Copy out every line of the items below, swapping "Privacy Policy" for "Privacy Notice" wherever it appears and keeping everything else the same. Leave out the pictures.

** Begin **

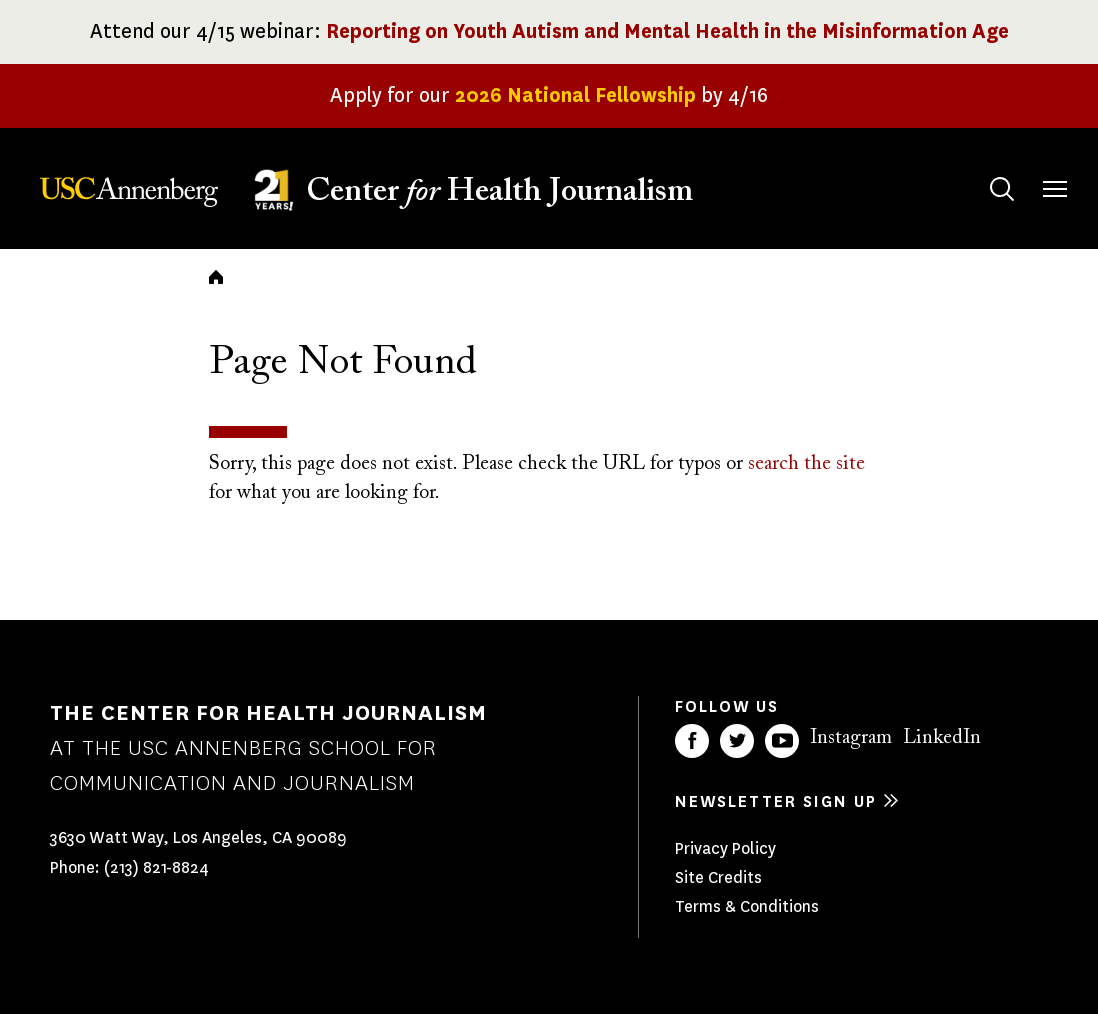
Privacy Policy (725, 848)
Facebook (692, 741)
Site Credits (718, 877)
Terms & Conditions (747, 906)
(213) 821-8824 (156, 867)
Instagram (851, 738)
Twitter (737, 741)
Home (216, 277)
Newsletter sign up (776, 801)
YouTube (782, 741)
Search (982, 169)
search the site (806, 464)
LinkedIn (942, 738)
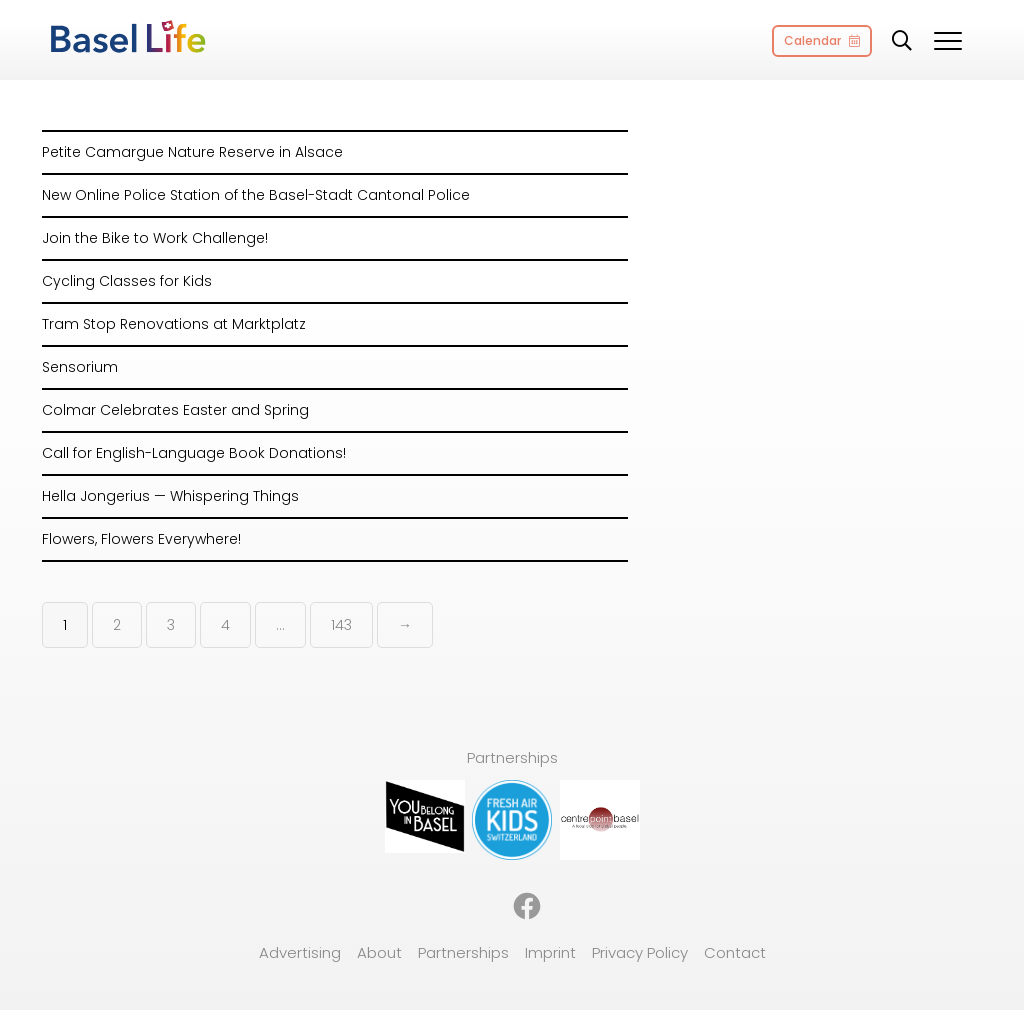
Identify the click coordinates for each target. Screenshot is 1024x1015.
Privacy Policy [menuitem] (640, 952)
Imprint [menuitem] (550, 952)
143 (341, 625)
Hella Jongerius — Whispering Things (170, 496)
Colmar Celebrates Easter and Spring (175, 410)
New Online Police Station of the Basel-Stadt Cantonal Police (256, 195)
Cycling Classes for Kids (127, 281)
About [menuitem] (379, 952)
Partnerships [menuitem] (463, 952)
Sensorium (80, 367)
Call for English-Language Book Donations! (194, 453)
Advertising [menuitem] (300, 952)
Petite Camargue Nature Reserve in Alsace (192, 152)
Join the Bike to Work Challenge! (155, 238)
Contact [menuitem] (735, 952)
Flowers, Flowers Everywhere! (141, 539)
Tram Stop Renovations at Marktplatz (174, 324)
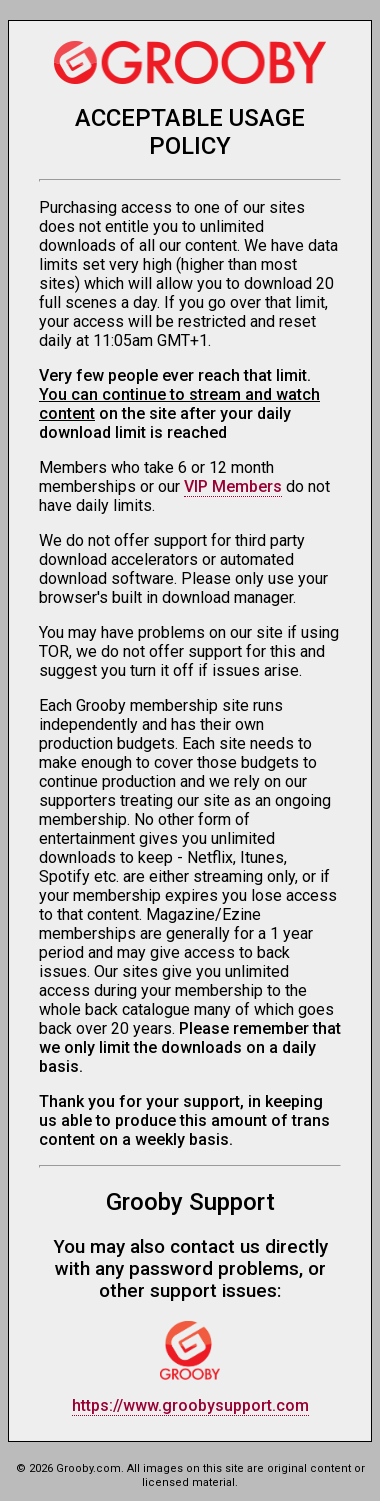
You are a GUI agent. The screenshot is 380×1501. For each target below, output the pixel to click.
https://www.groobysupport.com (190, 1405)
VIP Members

** End **

The reply:
Privacy Notice (725, 848)
Facebook (692, 741)
Site Credits (718, 877)
Terms & Conditions (747, 906)
(213) 821-8824 (156, 867)
Instagram (851, 738)
Twitter (737, 741)
Home (216, 277)
Newsletter sign up (776, 801)
YouTube (782, 741)
Search (982, 169)
search the site (806, 464)
LinkedIn (942, 738)
Identify the click coordinates for each target. Screenshot is 1024x1015.
Privacy Notice [menuitem] (640, 952)
Imprint [menuitem] (550, 952)
143 (341, 625)
Hella Jongerius — Whispering Things (170, 496)
Colmar Celebrates Easter and Spring (175, 410)
New Online Police Station of the Basel-Stadt Cantonal Police (256, 195)
Cycling Classes for Kids (127, 281)
About [menuitem] (379, 952)
Partnerships [menuitem] (463, 952)
Sensorium (80, 367)
Call for English-Language Book Donations! (194, 453)
Advertising [menuitem] (300, 952)
Petite Camargue Nature Reserve in Alsace (192, 152)
Join the Bike to Work Challenge! (155, 238)
Contact [menuitem] (735, 952)
Flowers, Flowers Everywhere! (141, 539)
Tram Stop Renovations at Marktplatz (174, 324)
You are a GUI agent. The screenshot is 380×1501. For each target below, output the pixel to click.
https://www.groobysupport.com (190, 1405)
VIP Members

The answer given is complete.